- [TASK BRIEF]: From the line below containing "Task: Open Alpha Diallo player name" to the final line, print each line exactly as written. No pictures belong in the copy.
--------------------
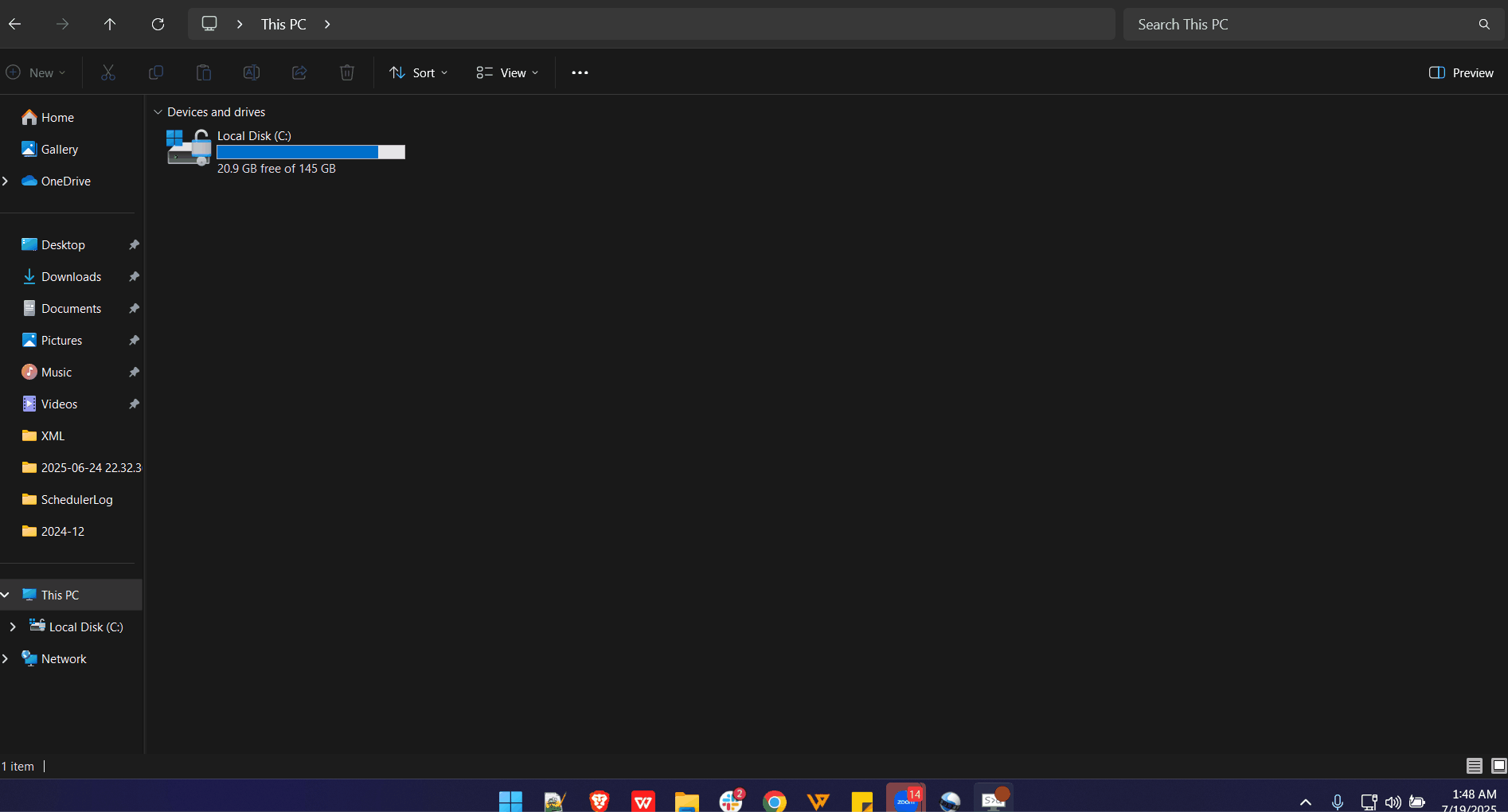Open Downloads in the sidebar
The width and height of the screenshot is (1508, 812).
(x=71, y=276)
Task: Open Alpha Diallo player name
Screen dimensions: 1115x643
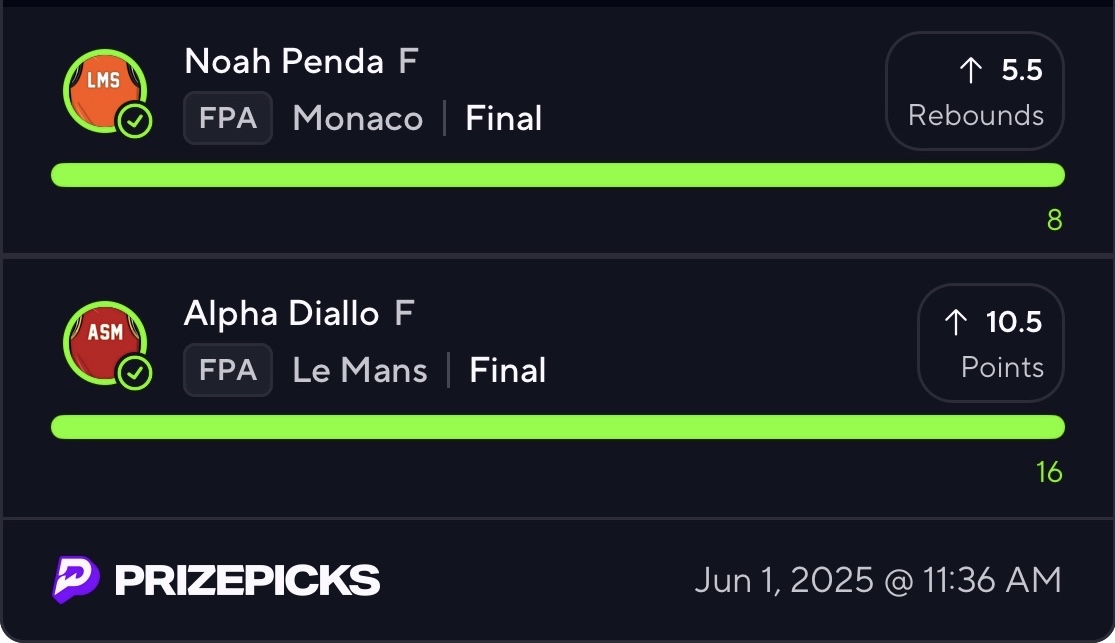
--------------------
- [WRITTEN ANSWER]:
Task: Open Alpha Diallo player name
Screen dimensions: 1115x643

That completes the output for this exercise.